• _Excerpt to read_:

· · · · · · ·

Taglioni’s new engine first found a home in the 1979 500 cc Pantah, which was a reasonably powerful, reasonably sporty motorcycle, but it appeared to signal the end to Ducati’s interest in creating a high performance alternative to stand against the Japanese juggernaut.

Amid this environment it was easy to see the race department’s development of the 600 cc TT2 (which eventually grew to 750 cc in the TT1) as the swan song for racing Ducatis. Using the Pantah engine as the starting point, the TT2 overcame the engine’s moderate horsepower output (on the shy side of 70) by wrapping the engine in a steel trellis frame and little else. The result was a machine that weighed a little over 300 pounds. (For comparison, a Honda CBR300R — that makes horsepower in the mid-20s — claims 357 pounds.) The TT1 cornered like pure thought: imagine a line through a corner and you’re there. In the hands of rider Tony Rutter, the TT2 was a four-time world champion in the obscure European-only F2 class from ’81 thru ’84.

· · · · · · ·

• _Extracted entries_:
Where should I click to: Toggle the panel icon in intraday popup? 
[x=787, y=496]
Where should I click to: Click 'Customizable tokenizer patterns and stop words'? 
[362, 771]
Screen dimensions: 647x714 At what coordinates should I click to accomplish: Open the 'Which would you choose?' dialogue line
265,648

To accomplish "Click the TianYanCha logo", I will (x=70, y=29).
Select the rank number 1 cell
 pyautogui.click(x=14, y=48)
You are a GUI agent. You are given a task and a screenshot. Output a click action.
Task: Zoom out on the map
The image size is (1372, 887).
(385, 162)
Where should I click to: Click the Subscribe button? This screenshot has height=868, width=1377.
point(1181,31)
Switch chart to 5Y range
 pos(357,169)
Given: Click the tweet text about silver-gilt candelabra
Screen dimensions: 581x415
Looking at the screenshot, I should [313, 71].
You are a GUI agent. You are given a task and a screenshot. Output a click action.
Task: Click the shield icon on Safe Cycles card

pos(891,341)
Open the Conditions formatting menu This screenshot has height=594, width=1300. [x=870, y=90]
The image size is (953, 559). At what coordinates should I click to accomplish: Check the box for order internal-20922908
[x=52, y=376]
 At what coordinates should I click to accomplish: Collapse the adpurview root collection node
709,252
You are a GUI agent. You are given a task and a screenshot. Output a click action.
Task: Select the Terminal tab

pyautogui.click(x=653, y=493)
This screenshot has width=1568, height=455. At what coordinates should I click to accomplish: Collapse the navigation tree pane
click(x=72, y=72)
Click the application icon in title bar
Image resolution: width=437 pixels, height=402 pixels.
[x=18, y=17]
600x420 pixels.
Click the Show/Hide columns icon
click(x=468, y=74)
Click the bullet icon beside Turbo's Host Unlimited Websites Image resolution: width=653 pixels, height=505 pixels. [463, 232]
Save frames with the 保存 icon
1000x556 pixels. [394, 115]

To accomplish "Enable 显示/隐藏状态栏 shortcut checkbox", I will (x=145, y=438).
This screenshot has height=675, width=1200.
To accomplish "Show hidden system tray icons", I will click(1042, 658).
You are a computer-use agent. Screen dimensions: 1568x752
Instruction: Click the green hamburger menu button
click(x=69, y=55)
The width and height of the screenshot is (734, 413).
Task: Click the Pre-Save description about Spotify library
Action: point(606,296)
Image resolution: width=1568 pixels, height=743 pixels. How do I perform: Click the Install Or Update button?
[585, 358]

· · · · · · ·

• _What is needed_: Retype the Ducati passage word for word, between "Amid this environment" and "from ’81 thru ’84.", inclusive.

• _Output of the task_:
Amid this environment it was easy to see the race department’s development of the 600 cc TT2 (which eventually grew to 750 cc in the TT1) as the swan song for racing Ducatis. Using the Pantah engine as the starting point, the TT2 overcame the engine’s moderate horsepower output (on the shy side of 70) by wrapping the engine in a steel trellis frame and little else. The result was a machine that weighed a little over 300 pounds. (For comparison, a Honda CBR300R — that makes horsepower in the mid-20s — claims 357 pounds.) The TT1 cornered like pure thought: imagine a line through a corner and you’re there. In the hands of rider Tony Rutter, the TT2 was a four-time world champion in the obscure European-only F2 class from ’81 thru ’84.